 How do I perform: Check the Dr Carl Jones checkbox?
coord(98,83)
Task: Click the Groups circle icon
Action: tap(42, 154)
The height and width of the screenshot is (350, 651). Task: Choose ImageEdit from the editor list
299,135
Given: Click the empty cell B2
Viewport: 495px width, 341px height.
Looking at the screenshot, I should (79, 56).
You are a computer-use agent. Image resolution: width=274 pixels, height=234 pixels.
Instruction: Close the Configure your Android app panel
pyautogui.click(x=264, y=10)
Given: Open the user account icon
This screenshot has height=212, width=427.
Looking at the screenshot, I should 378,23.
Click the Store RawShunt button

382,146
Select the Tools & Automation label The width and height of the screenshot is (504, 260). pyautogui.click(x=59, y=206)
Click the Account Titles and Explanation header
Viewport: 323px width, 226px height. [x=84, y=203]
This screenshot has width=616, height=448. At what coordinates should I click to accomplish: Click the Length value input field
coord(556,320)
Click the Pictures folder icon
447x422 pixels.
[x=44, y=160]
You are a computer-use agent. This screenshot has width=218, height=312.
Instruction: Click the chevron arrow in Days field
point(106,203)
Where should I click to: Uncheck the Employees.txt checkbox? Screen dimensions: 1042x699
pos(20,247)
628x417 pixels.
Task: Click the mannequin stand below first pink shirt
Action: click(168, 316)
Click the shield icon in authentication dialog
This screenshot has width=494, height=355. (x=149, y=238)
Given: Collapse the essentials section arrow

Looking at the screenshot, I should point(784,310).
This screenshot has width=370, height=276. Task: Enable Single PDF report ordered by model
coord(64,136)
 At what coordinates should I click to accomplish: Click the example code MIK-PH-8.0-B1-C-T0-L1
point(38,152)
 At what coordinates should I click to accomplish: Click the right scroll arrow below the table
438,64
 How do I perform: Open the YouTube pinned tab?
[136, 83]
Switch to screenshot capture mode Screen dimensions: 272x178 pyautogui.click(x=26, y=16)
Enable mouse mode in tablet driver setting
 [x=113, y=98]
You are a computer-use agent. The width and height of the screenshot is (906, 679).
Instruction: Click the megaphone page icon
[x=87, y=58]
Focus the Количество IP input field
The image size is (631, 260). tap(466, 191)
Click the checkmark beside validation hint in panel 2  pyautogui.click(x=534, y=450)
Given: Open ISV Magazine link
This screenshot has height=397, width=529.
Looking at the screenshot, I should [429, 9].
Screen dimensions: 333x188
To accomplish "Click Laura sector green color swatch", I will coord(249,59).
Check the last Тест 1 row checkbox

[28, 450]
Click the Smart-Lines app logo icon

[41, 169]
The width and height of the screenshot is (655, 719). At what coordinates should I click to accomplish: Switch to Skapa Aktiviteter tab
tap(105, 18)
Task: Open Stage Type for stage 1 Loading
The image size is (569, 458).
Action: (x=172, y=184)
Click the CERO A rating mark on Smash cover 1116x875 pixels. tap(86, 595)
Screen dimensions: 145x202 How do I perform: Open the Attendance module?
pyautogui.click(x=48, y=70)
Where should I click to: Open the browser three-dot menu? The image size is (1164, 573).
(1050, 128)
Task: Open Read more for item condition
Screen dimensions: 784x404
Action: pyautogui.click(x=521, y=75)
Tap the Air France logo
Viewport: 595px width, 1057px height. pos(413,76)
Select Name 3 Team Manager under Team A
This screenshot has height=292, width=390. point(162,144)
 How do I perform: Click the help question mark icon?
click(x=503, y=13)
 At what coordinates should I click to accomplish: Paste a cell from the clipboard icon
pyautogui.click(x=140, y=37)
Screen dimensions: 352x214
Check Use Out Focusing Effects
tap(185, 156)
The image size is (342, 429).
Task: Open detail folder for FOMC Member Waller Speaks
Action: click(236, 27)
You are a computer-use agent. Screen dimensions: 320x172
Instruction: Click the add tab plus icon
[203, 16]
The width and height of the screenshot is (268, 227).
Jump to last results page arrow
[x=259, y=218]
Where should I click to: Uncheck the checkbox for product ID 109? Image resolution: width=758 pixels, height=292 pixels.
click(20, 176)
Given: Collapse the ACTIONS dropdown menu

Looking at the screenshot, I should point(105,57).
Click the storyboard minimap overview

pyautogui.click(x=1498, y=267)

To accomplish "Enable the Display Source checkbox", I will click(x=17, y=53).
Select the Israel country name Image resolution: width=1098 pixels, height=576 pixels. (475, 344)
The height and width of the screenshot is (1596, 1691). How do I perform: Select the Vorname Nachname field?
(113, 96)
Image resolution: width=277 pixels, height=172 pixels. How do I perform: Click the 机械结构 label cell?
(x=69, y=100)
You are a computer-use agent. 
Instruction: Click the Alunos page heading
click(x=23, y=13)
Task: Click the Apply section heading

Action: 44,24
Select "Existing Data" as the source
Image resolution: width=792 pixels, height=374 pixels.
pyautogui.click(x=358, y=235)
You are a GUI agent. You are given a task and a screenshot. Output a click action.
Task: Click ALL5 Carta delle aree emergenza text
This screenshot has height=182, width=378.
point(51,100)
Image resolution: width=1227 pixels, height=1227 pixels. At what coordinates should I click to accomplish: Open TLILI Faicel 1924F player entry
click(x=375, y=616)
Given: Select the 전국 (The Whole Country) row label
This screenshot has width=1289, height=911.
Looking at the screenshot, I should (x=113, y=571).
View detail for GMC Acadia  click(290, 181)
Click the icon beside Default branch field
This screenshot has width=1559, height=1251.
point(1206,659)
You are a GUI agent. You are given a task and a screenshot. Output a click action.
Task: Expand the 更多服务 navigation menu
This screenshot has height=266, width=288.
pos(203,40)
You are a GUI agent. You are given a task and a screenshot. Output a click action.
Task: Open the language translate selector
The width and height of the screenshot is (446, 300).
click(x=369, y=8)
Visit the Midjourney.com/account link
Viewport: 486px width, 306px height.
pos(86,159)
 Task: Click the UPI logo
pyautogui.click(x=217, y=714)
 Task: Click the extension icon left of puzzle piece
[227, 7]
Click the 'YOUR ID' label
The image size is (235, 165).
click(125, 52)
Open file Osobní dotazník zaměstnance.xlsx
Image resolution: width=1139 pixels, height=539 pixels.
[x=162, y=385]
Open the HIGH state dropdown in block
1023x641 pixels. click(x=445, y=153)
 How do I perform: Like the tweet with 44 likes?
* * * * * * * * *
→ PROBLEM DETAILS:
Copy all of the data above, character for character.

→ RESPONSE BOX:
 How do I perform: Check the Dr Carl Jones checkbox?
coord(98,83)
Task: Click the Groups circle icon
Action: tap(42, 154)
The height and width of the screenshot is (350, 651). Task: Choose ImageEdit from the editor list
299,135
Given: Click the empty cell B2
Viewport: 495px width, 341px height.
Looking at the screenshot, I should (79, 56).
You are a computer-use agent. Image resolution: width=274 pixels, height=234 pixels.
Instruction: Close the Configure your Android app panel
pyautogui.click(x=264, y=10)
Given: Open the user account icon
This screenshot has height=212, width=427.
Looking at the screenshot, I should 378,23.
Click the Store RawShunt button

382,146
Select the Tools & Automation label The width and height of the screenshot is (504, 260). pyautogui.click(x=59, y=206)
Click the Account Titles and Explanation header
Viewport: 323px width, 226px height. [x=84, y=203]
This screenshot has width=616, height=448. At what coordinates should I click to accomplish: Click the Length value input field
coord(556,320)
Click the Pictures folder icon
447x422 pixels.
[x=44, y=160]
You are a computer-use agent. This screenshot has width=218, height=312.
Instruction: Click the chevron arrow in Days field
point(106,203)
Where should I click to: Uncheck the Employees.txt checkbox? Screen dimensions: 1042x699
pos(20,247)
628x417 pixels.
Task: Click the mannequin stand below first pink shirt
Action: click(168, 316)
Click the shield icon in authentication dialog
This screenshot has width=494, height=355. (x=149, y=238)
Given: Collapse the essentials section arrow

Looking at the screenshot, I should point(784,310).
This screenshot has width=370, height=276. Task: Enable Single PDF report ordered by model
coord(64,136)
 At what coordinates should I click to accomplish: Click the example code MIK-PH-8.0-B1-C-T0-L1
point(38,152)
 At what coordinates should I click to accomplish: Click the right scroll arrow below the table
438,64
 How do I perform: Open the YouTube pinned tab?
[136, 83]
Switch to screenshot capture mode Screen dimensions: 272x178 pyautogui.click(x=26, y=16)
Enable mouse mode in tablet driver setting
 [x=113, y=98]
You are a computer-use agent. The width and height of the screenshot is (906, 679).
Instruction: Click the megaphone page icon
[x=87, y=58]
Focus the Количество IP input field
The image size is (631, 260). tap(466, 191)
Click the checkmark beside validation hint in panel 2  pyautogui.click(x=534, y=450)
Given: Open ISV Magazine link
This screenshot has height=397, width=529.
Looking at the screenshot, I should [429, 9].
Screen dimensions: 333x188
To accomplish "Click Laura sector green color swatch", I will coord(249,59).
Check the last Тест 1 row checkbox

[28, 450]
Click the Smart-Lines app logo icon

[41, 169]
The width and height of the screenshot is (655, 719). At what coordinates should I click to accomplish: Switch to Skapa Aktiviteter tab
tap(105, 18)
Task: Open Stage Type for stage 1 Loading
The image size is (569, 458).
Action: (x=172, y=184)
Click the CERO A rating mark on Smash cover 1116x875 pixels. tap(86, 595)
Screen dimensions: 145x202 How do I perform: Open the Attendance module?
pyautogui.click(x=48, y=70)
Where should I click to: Open the browser three-dot menu? The image size is (1164, 573).
(1050, 128)
Task: Open Read more for item condition
Screen dimensions: 784x404
Action: pyautogui.click(x=521, y=75)
Tap the Air France logo
Viewport: 595px width, 1057px height. pos(413,76)
Select Name 3 Team Manager under Team A
This screenshot has height=292, width=390. point(162,144)
 How do I perform: Click the help question mark icon?
click(x=503, y=13)
 At what coordinates should I click to accomplish: Paste a cell from the clipboard icon
pyautogui.click(x=140, y=37)
Screen dimensions: 352x214
Check Use Out Focusing Effects
tap(185, 156)
The image size is (342, 429).
Task: Open detail folder for FOMC Member Waller Speaks
Action: click(236, 27)
You are a computer-use agent. Screen dimensions: 320x172
Instruction: Click the add tab plus icon
[203, 16]
The width and height of the screenshot is (268, 227).
Jump to last results page arrow
[x=259, y=218]
Where should I click to: Uncheck the checkbox for product ID 109? Image resolution: width=758 pixels, height=292 pixels.
click(20, 176)
Given: Collapse the ACTIONS dropdown menu

Looking at the screenshot, I should point(105,57).
Click the storyboard minimap overview

pyautogui.click(x=1498, y=267)

To accomplish "Enable the Display Source checkbox", I will click(x=17, y=53).
Select the Israel country name Image resolution: width=1098 pixels, height=576 pixels. (475, 344)
The height and width of the screenshot is (1596, 1691). How do I perform: Select the Vorname Nachname field?
(113, 96)
Image resolution: width=277 pixels, height=172 pixels. How do I perform: Click the 机械结构 label cell?
(x=69, y=100)
You are a computer-use agent. 
Instruction: Click the Alunos page heading
click(x=23, y=13)
Task: Click the Apply section heading

Action: 44,24
Select "Existing Data" as the source
Image resolution: width=792 pixels, height=374 pixels.
pyautogui.click(x=358, y=235)
You are a GUI agent. You are given a task and a screenshot. Output a click action.
Task: Click ALL5 Carta delle aree emergenza text
This screenshot has height=182, width=378.
point(51,100)
Image resolution: width=1227 pixels, height=1227 pixels. At what coordinates should I click to accomplish: Open TLILI Faicel 1924F player entry
click(x=375, y=616)
Given: Select the 전국 (The Whole Country) row label
This screenshot has width=1289, height=911.
Looking at the screenshot, I should (x=113, y=571).
View detail for GMC Acadia  click(290, 181)
Click the icon beside Default branch field
This screenshot has width=1559, height=1251.
point(1206,659)
You are a GUI agent. You are given a task and a screenshot. Output a click action.
Task: Expand the 更多服务 navigation menu
This screenshot has height=266, width=288.
pos(203,40)
You are a GUI agent. You are given a task and a screenshot. Output a click action.
Task: Open the language translate selector
The width and height of the screenshot is (446, 300).
click(x=369, y=8)
Visit the Midjourney.com/account link
Viewport: 486px width, 306px height.
pos(86,159)
 Task: Click the UPI logo
pyautogui.click(x=217, y=714)
 Task: Click the extension icon left of puzzle piece
[227, 7]
Click the 'YOUR ID' label
The image size is (235, 165).
click(125, 52)
Open file Osobní dotazník zaměstnance.xlsx
Image resolution: width=1139 pixels, height=539 pixels.
[x=162, y=385]
Open the HIGH state dropdown in block
1023x641 pixels. click(x=445, y=153)
 How do I perform: Like the tweet with 44 likes?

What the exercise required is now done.